The purpose of this paper is to develop the concept of a high performance alliance macro-culture as a multilevel construct reflective of resilient collaborative systems of exchange within strategic alliances and explores the distinct capabilities of this multilevel approach in predicting alliance outcomes.
The hypotheses developed in this study are tested using primary data collected from 650 members of 15 non-profit organizations in two multi-organizational collaborative networks.

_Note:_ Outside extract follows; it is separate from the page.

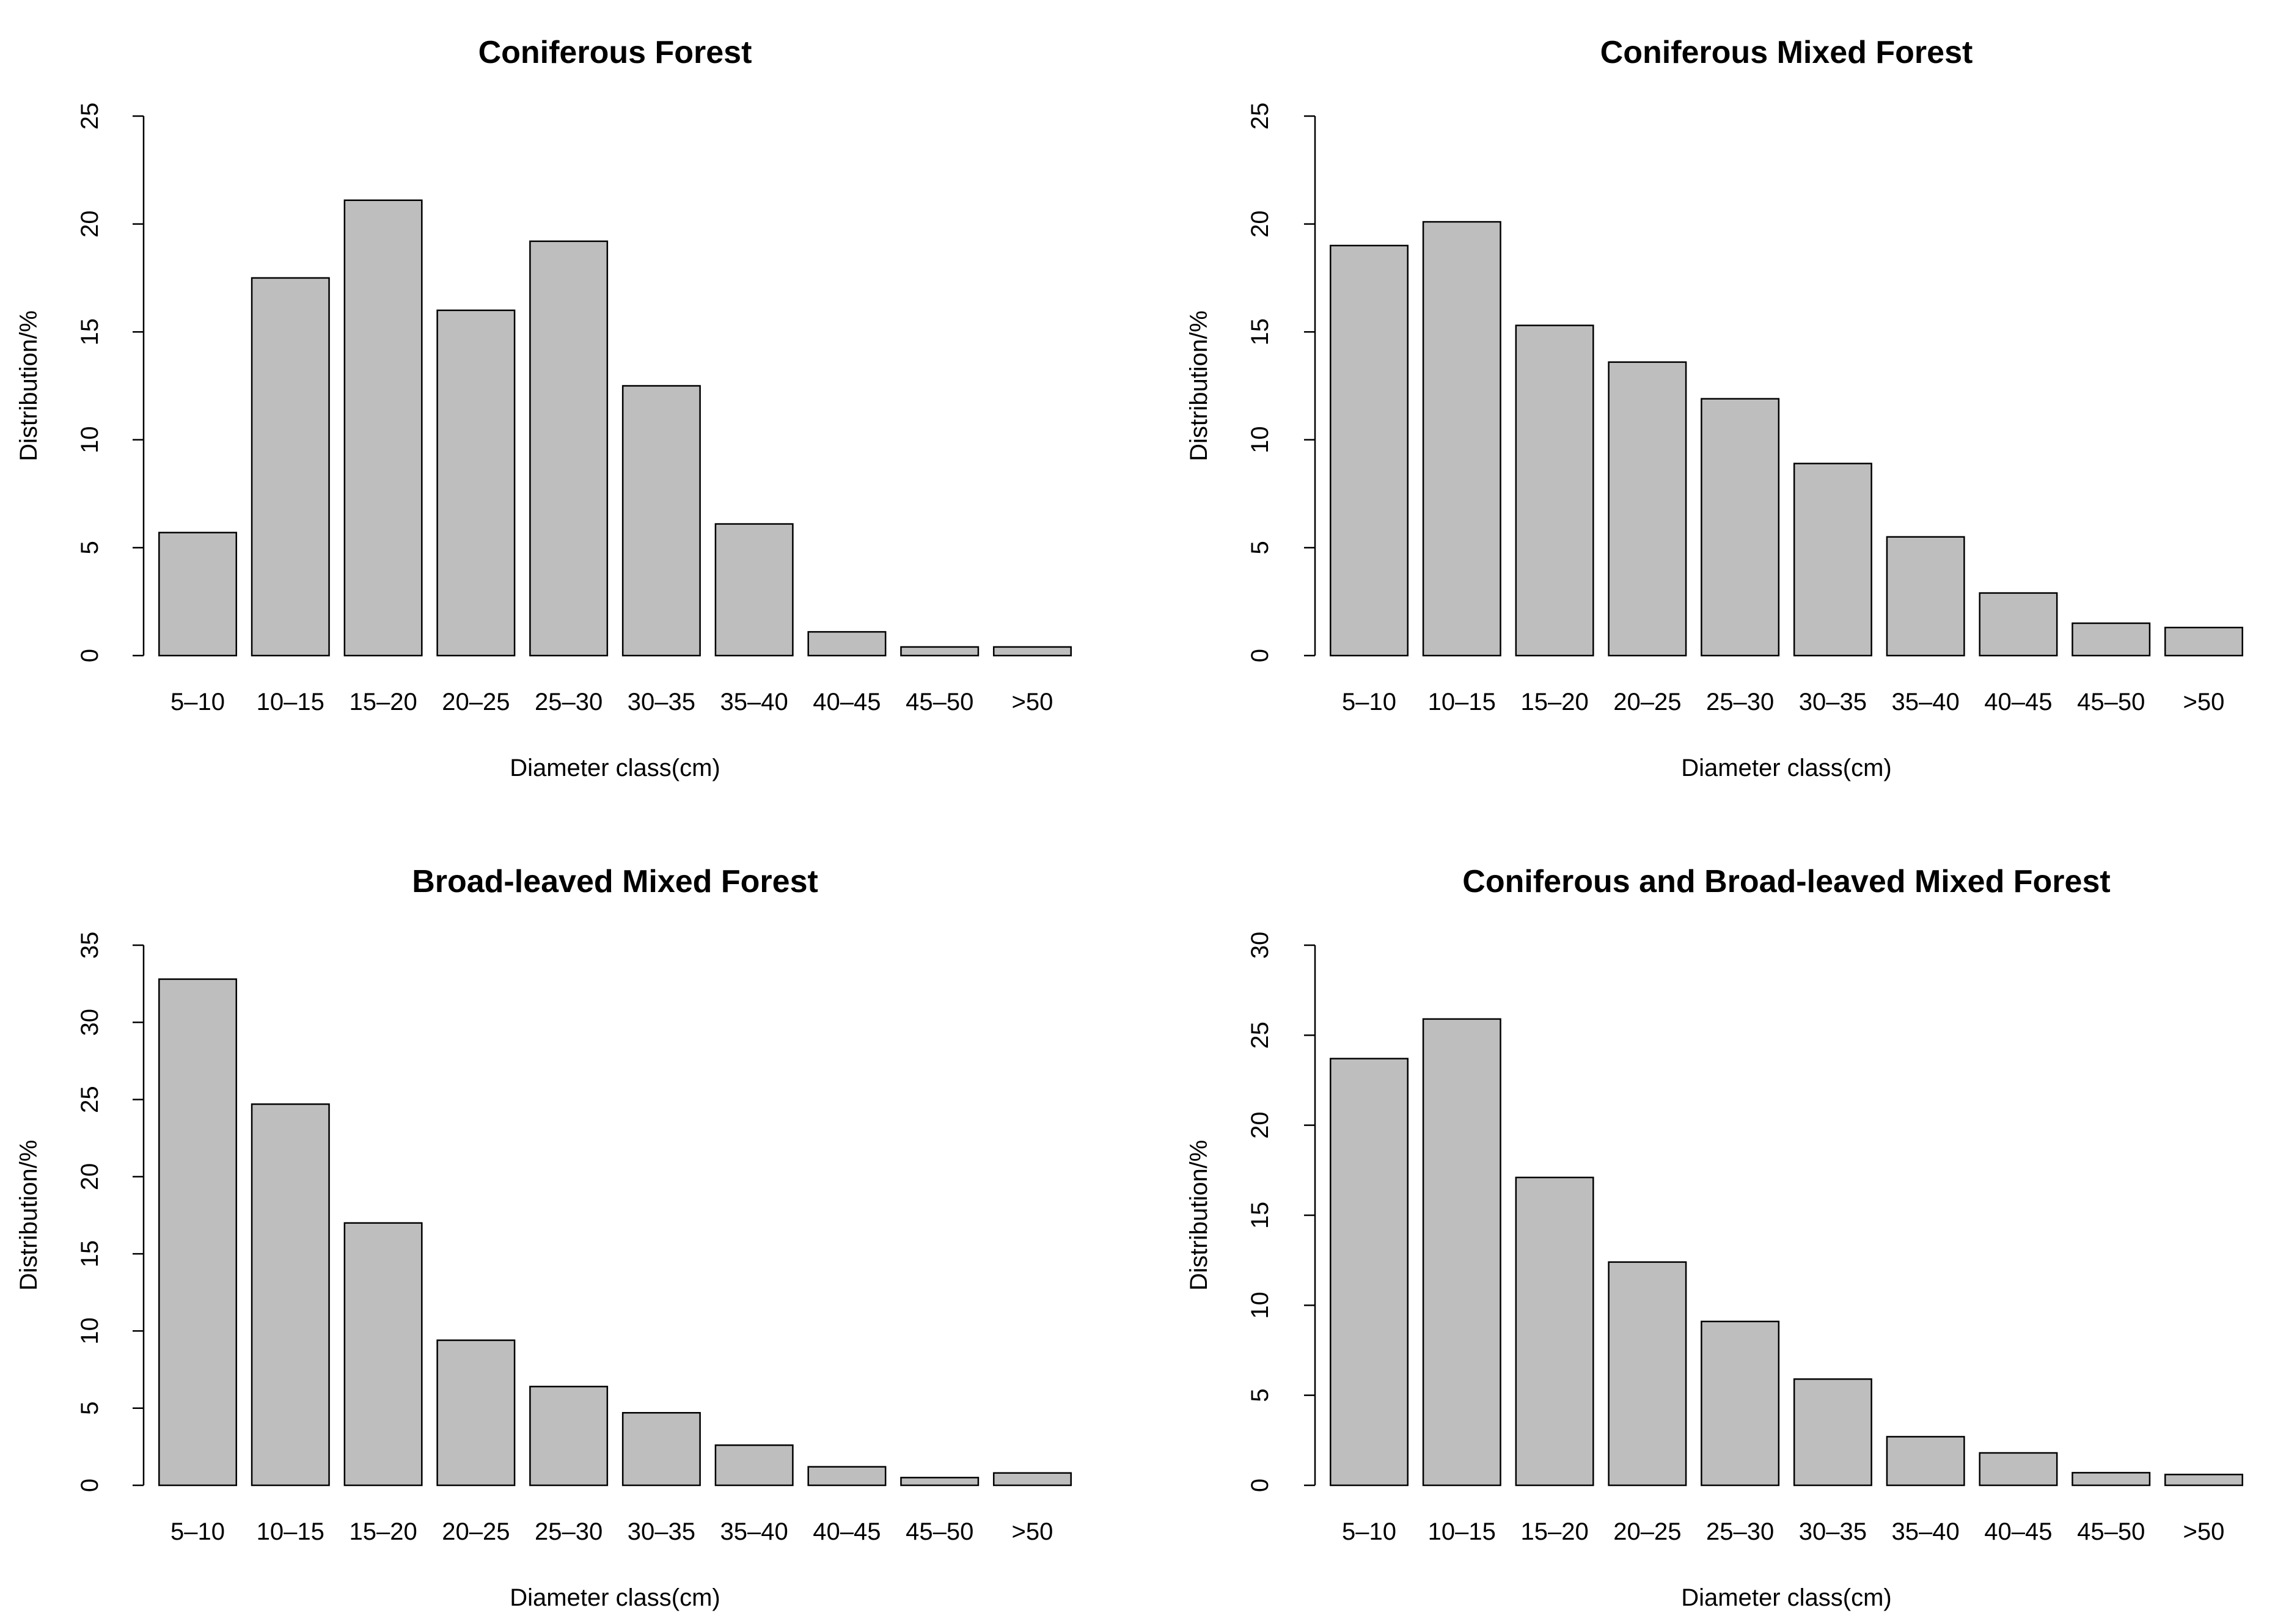 This screenshot has height=1624, width=2286. Describe the element at coordinates (1786, 882) in the screenshot. I see `chart-title: Coniferous and Broad-leaved Mixed Forest` at that location.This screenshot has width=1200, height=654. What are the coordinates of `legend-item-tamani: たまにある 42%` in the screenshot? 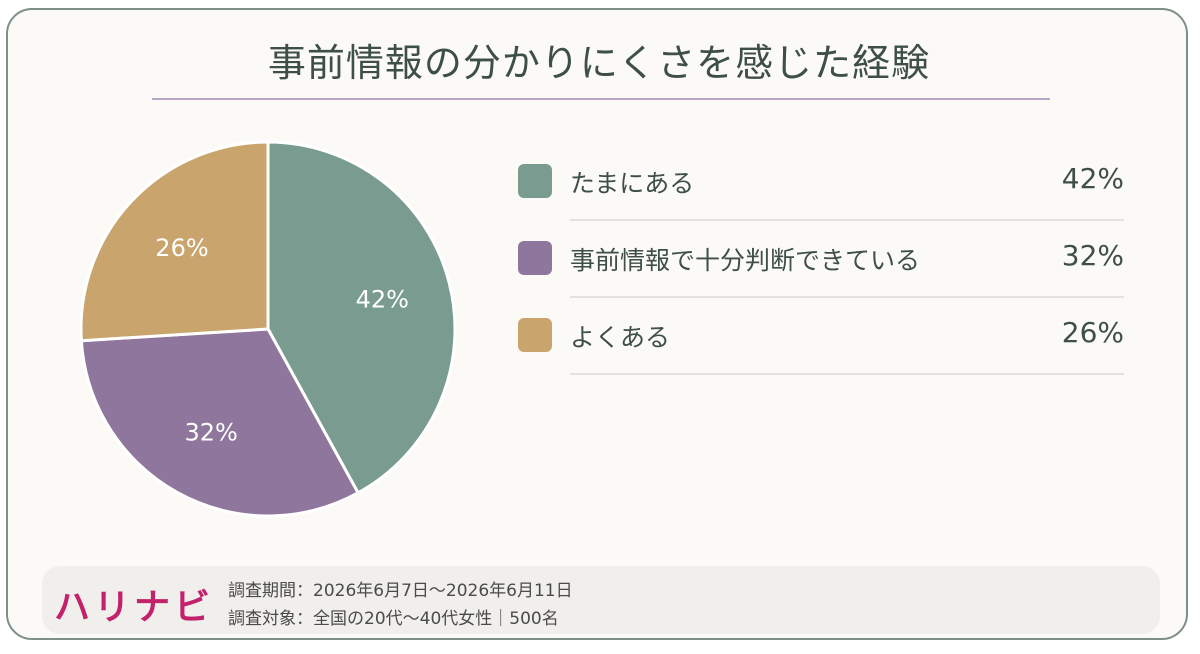 It's located at (820, 182).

Considering the multilevel nature of the study the structural hypotheses are tested using a multilevel confirmatory factor analysis and the predictive hypotheses are tested using multilevel structural equation modeling.
All but one structural hypothesis are supported and all predictive hypotheses are supported suggesting that a multilevel macro-cultural conceptualization is effective in exploring the relationship between collaborative exchange systems and their outcomes.
Limitations stem from the generalizability of the data collected as the alliances formed by non-profit firms may not be wholly reflective of the alliance structures and goals of other firm types.
This study primarily contributes to multilevel study of strategic alliances and the study of collaborative norms and structures of allied groupings. The results of this study lend support to the importance of taking a network governance perspective and illustrate the limitations of traditional single-level approaches when studying interfirm collaborative networks and structural resilience therein.
This paper was developed from the dissertation that received a 2014 Emerald/EFMD Outstanding Doctoral Research Award.